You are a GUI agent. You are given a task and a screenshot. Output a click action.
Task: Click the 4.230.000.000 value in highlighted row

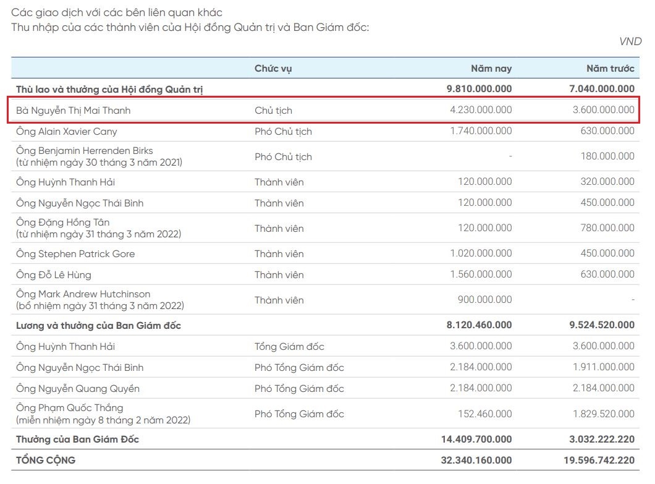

----

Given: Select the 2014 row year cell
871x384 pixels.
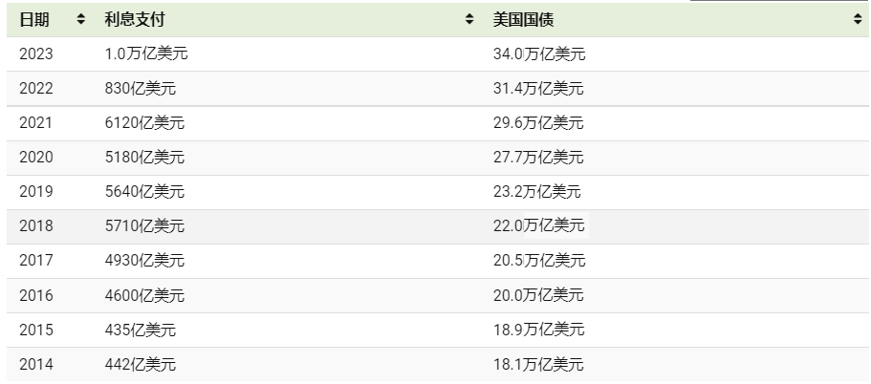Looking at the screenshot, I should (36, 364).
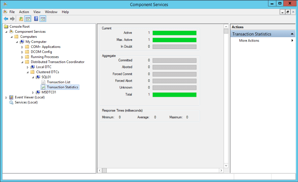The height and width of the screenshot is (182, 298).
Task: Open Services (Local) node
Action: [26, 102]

----

**Instructions for the task:**
Transcribe the records above exactly, beginning at the line that contains "You are a GUI" and ending with the line that contains "Task: Click the", both included, and nothing else.

**Output for this exercise:**
You are a GUI agent. You are given a task and a screenshot. Output a click action.
Task: Click the 4.230.000.000 value in highlighted row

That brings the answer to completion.